Our proposed solution would be to use filters at query time to get relevant chunks. We worry that having a single Class, with nightly delta loads to update the chunks might be too instable. (We’ve had issues with delete operations corrupting a Class)
Is there a best practice, for this particular setup?
Regarding your question, you could treat each document as a tenant, or a separate collection, however, it wouldn’t be possible to let the user to select for more than one of those documents to perform a query.
With that said, having a property to filter on document is usually the best approach.
We are currently using version 1.25.4, and has since had a “corruption” issue again. Our delta load runs every hour, and does a “delete_many” operation from the Python library (V. 4.5.2). Seemingly randomly the collection becomes corrupted, and will return
“Query call with protocol GRPC search failed with message explorer: get class: vector search: object vector search at index xyz: shard xyz_6vkltMpybcdF: vector search: entrypoint was deleted in the object store, it has been flagged for cleanup and should be fixed in the next cleanup cycle”
If i check the logs in k8s i can also find this operation;
{“action”:“hybrid”,“error”:“explorer: get class: vector search: object vector search at index xyz: remote shard 6vkltMpybcdF: status code: 500, error: shard xyz_6vkltMpybcdF: vector search: entrypoint was deleted in the object store, it has been flagged for cleanup and should be fixed in the next cleanup cycle\n: context deadline exceeded”,“level”:“error”,“msg”:“denseSearch failed”,“time”:“2024-07-05T11:13:40Z”}
This happened friday, and if i try to query the collection now it will still throw the same error.

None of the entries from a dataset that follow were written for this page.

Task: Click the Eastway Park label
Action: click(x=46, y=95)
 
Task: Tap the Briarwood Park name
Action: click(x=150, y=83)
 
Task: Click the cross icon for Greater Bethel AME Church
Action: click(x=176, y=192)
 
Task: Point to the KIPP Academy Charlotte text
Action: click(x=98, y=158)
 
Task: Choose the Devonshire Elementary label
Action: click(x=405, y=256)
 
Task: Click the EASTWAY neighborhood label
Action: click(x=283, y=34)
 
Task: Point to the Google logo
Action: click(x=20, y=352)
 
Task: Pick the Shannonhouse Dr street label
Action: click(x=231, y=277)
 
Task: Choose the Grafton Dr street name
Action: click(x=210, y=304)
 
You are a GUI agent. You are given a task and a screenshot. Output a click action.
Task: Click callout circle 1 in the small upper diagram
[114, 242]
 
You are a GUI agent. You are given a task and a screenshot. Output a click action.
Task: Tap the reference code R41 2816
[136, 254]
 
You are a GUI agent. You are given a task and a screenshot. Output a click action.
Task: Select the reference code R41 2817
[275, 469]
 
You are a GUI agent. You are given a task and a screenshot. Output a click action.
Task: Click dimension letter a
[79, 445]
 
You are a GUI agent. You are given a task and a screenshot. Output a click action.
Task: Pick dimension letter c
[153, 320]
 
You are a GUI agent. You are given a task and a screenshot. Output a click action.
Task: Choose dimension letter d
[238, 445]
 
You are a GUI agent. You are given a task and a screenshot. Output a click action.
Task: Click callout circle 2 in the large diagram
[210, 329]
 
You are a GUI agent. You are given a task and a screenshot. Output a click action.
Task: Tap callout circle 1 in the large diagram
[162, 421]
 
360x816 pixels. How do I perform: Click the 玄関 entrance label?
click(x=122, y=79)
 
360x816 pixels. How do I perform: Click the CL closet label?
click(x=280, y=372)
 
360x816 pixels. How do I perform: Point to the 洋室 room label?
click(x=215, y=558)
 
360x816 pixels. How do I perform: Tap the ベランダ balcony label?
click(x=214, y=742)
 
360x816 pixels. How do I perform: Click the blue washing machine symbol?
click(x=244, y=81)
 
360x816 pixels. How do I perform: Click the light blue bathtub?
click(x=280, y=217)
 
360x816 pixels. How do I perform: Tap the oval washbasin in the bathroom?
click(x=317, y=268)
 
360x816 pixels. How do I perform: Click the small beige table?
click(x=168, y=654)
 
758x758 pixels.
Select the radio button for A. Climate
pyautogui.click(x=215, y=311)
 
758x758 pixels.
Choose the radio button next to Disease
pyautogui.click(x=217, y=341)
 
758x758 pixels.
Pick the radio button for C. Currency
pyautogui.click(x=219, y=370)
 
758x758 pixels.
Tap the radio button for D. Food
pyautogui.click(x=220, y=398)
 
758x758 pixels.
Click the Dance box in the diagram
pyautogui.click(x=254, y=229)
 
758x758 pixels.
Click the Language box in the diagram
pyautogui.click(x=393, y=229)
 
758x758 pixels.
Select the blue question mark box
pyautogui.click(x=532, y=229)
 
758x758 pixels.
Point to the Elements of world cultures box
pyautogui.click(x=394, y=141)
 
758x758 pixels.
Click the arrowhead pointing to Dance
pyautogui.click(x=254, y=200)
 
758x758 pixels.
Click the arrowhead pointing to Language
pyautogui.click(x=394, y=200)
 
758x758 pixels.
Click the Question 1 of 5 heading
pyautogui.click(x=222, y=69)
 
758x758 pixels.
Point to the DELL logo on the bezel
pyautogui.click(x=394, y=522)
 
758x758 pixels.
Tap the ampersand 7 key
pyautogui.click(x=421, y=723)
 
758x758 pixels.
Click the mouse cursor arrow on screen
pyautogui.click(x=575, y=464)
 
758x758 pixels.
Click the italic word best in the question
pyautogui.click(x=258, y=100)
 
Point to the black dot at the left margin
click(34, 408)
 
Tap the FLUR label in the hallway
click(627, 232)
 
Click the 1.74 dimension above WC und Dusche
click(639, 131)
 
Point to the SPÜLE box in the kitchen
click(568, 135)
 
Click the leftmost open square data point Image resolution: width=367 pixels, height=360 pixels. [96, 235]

What do you propose here for settings with regards to tombstone? We are okay with deleting often if it means we can avoid this “corruption” issue
I just checked again and we are actually using version 1.25.6 where this problem occur. What kind of value would you recommend for TOMBSTONE_DELETION_MAX_PER_CYCLE? Its a fairly small cluster (for now) so we only have ~ 10k object shards on each node.

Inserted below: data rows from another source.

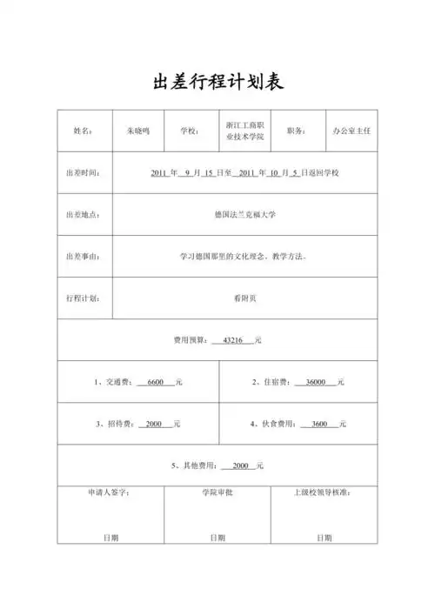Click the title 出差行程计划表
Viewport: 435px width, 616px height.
click(218, 82)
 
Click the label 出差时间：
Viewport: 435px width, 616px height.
click(83, 172)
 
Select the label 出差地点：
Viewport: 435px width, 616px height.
click(83, 214)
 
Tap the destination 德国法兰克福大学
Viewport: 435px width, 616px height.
click(244, 214)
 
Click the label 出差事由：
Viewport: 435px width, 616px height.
click(83, 257)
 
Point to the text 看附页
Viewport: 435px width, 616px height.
click(245, 298)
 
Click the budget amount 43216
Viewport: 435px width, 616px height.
click(237, 339)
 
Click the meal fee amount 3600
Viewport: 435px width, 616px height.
click(319, 424)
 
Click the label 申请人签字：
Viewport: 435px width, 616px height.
click(109, 492)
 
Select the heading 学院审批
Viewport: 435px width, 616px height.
click(218, 492)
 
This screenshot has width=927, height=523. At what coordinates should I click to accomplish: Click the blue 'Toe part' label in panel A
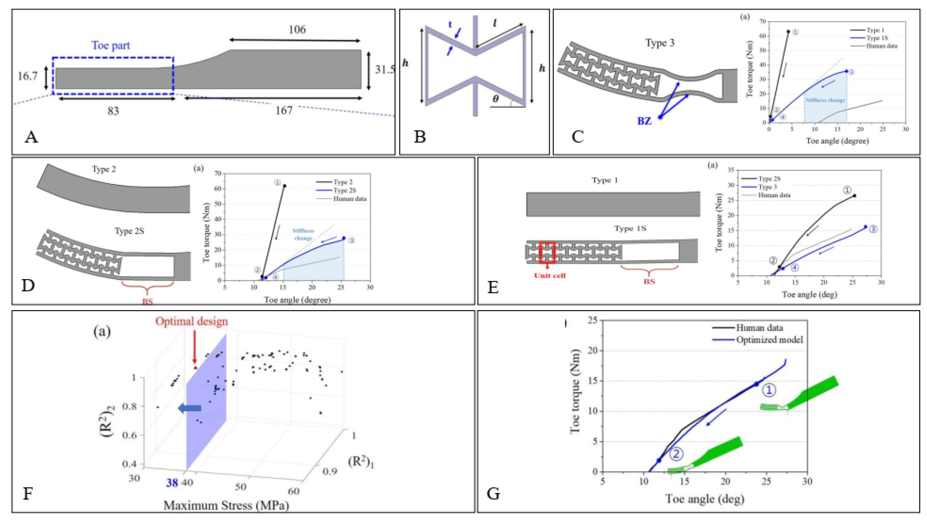pos(111,46)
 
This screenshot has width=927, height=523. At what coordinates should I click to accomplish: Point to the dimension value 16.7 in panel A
pos(27,76)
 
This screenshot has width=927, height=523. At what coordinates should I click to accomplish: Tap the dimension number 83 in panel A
pos(113,111)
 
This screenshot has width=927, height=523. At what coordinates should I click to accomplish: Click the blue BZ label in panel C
pos(645,121)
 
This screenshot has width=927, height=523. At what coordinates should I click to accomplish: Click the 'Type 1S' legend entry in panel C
pos(877,38)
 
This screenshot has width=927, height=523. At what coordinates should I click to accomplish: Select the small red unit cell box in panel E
pos(547,253)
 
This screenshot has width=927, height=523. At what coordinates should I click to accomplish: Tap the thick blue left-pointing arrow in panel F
pos(190,408)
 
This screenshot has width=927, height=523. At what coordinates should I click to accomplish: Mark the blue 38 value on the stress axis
pos(172,483)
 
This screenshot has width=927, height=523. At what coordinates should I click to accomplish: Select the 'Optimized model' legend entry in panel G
pos(769,340)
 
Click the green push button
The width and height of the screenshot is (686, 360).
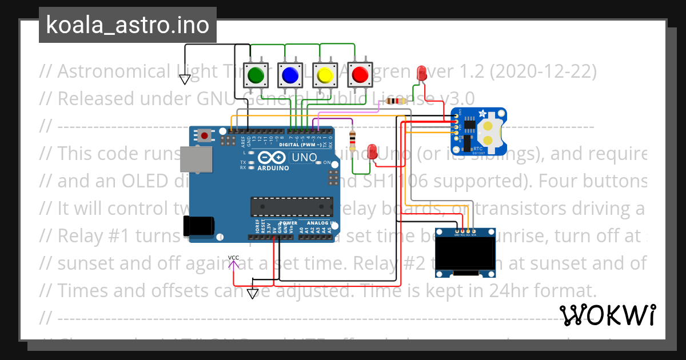256,75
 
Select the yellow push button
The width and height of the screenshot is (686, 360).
325,75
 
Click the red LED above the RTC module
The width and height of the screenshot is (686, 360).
422,73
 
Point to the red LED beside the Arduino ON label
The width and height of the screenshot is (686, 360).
373,151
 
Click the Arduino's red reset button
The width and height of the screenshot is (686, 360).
204,136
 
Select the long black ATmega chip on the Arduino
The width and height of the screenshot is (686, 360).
292,206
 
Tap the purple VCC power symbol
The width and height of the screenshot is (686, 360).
233,263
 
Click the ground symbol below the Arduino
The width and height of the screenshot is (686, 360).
253,294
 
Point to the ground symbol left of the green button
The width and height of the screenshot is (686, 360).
185,79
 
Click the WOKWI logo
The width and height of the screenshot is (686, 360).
608,315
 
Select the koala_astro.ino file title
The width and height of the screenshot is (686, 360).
127,26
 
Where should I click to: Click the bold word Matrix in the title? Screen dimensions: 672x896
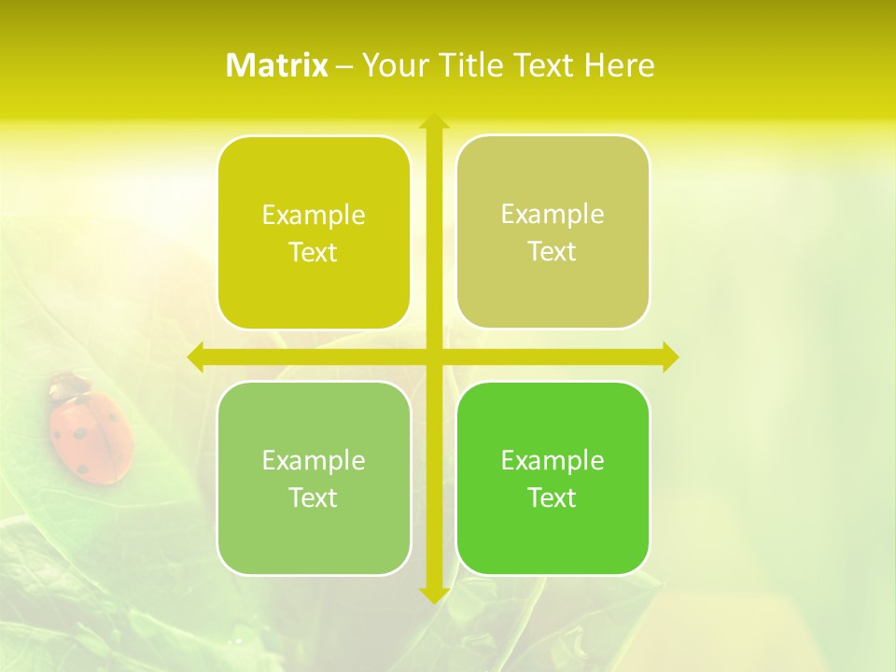[x=277, y=65]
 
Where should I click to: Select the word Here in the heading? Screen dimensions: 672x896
[x=620, y=65]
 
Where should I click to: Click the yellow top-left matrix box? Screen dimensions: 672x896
[x=314, y=232]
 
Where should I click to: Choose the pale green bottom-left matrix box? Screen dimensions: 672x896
[x=314, y=478]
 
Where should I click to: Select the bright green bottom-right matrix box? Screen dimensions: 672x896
[x=553, y=478]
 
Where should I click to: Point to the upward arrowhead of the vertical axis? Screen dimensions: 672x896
[x=433, y=120]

Maximum number of tombstones to delete per cleanup cycle. Set this to limit cleanup cycles, as they are resource-intensive. As an example, set a maximum of 10000000 (10M) for a cluster with 300 million-object shards. (Default: none)
10k objects isn’t that much to consume significant resources to degrade performance.

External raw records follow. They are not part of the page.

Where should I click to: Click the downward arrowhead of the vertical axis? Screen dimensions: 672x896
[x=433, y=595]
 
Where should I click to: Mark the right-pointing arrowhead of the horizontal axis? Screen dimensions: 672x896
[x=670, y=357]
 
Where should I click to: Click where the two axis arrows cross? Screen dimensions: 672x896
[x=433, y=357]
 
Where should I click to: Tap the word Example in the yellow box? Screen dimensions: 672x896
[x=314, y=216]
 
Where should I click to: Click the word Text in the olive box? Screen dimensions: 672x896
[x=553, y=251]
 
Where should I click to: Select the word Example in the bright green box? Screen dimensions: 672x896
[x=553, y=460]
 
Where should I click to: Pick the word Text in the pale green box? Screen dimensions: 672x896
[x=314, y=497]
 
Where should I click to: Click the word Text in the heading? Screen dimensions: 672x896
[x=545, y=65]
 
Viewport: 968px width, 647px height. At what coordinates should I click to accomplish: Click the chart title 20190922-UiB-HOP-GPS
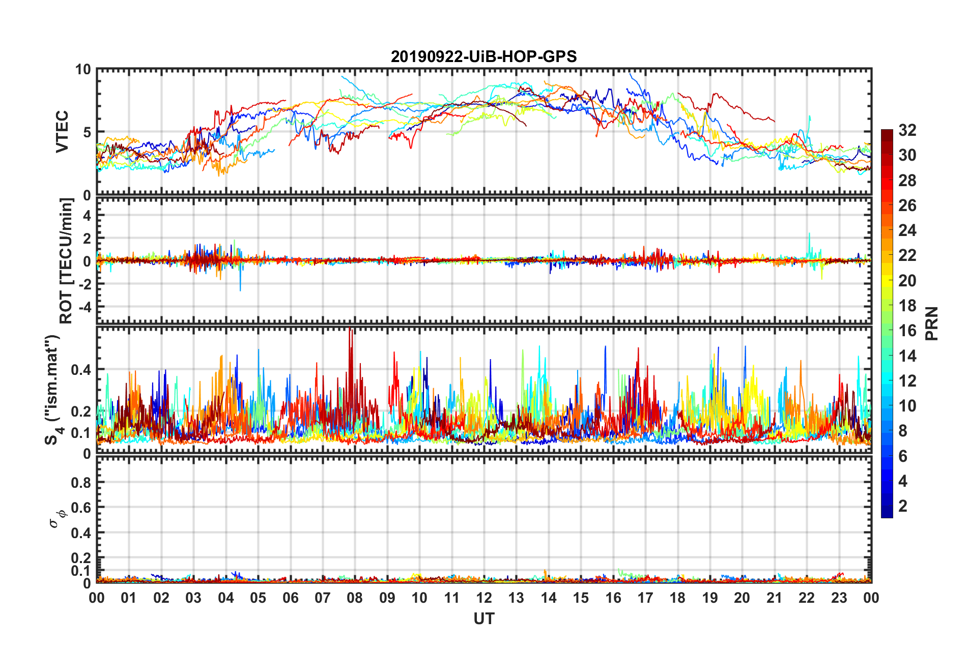coord(483,56)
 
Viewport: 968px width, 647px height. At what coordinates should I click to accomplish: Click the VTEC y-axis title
coord(62,132)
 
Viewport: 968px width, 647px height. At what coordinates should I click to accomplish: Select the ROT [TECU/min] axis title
coord(66,261)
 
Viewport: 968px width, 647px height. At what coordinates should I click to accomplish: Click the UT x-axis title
coord(483,619)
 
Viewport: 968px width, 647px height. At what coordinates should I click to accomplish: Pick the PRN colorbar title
coord(931,324)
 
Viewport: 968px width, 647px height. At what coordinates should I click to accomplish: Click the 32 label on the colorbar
coord(907,130)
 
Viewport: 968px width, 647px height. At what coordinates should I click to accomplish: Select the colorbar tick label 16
coord(907,331)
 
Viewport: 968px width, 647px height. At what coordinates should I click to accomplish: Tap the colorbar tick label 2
coord(903,506)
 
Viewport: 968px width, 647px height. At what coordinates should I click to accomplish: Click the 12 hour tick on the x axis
coord(484,598)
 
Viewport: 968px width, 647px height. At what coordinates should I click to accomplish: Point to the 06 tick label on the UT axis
coord(290,598)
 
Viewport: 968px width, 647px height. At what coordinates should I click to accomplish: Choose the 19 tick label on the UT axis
coord(709,598)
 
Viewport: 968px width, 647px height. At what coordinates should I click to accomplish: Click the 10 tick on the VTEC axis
coord(83,70)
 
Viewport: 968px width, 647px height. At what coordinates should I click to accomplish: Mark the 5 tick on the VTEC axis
coord(87,132)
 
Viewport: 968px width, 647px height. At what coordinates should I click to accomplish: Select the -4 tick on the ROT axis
coord(84,307)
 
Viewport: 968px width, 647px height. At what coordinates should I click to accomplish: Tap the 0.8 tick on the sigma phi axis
coord(80,482)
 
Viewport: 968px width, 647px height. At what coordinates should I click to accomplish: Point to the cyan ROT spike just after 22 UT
coord(809,235)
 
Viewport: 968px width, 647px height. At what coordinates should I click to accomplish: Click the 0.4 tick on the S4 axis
coord(80,370)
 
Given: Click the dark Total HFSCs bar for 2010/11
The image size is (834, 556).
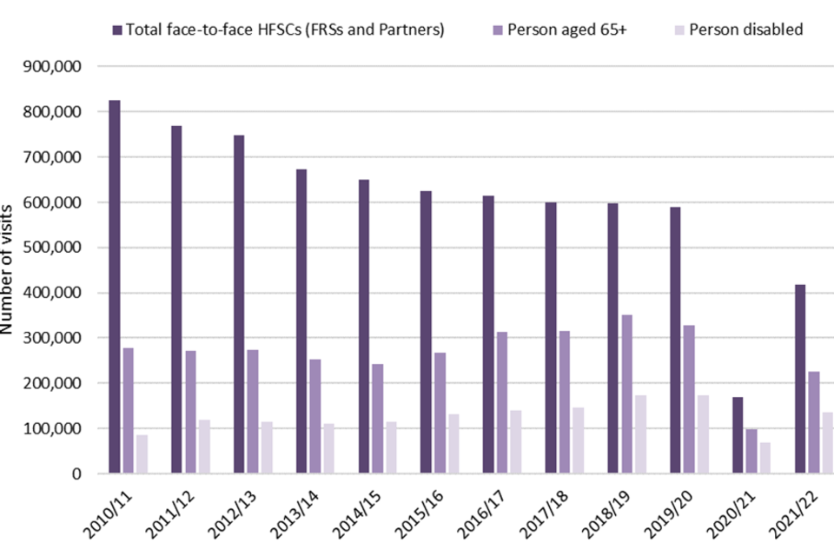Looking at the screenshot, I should [x=115, y=287].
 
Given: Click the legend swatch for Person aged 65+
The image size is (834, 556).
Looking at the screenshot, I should [x=497, y=30].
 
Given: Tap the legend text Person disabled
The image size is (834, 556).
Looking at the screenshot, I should [x=745, y=30].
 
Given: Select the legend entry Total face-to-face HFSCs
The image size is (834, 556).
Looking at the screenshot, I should [x=285, y=30].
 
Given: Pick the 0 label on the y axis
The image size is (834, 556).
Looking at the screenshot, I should [x=77, y=473].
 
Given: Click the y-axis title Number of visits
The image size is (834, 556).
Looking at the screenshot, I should [x=9, y=270].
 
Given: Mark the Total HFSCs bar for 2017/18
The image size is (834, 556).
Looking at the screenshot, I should [x=551, y=338].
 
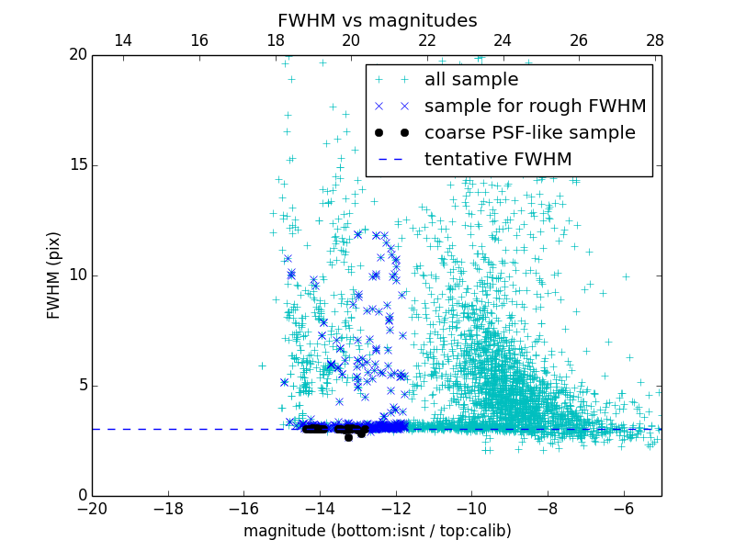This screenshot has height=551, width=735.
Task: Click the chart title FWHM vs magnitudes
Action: tap(377, 20)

That sounds good @DudaNogueira. Do you have any other idea why we end up with the corrupted collection/shard then? The only fix is essentially to delete the collection and recreate it - but eventually it happens again.
That sounds great @DudaNogueira. We are at 1.25.6 currently (helm version 17.1.0). I would like to upgrade to 1.25.7, but there are not helmchart with that version yet.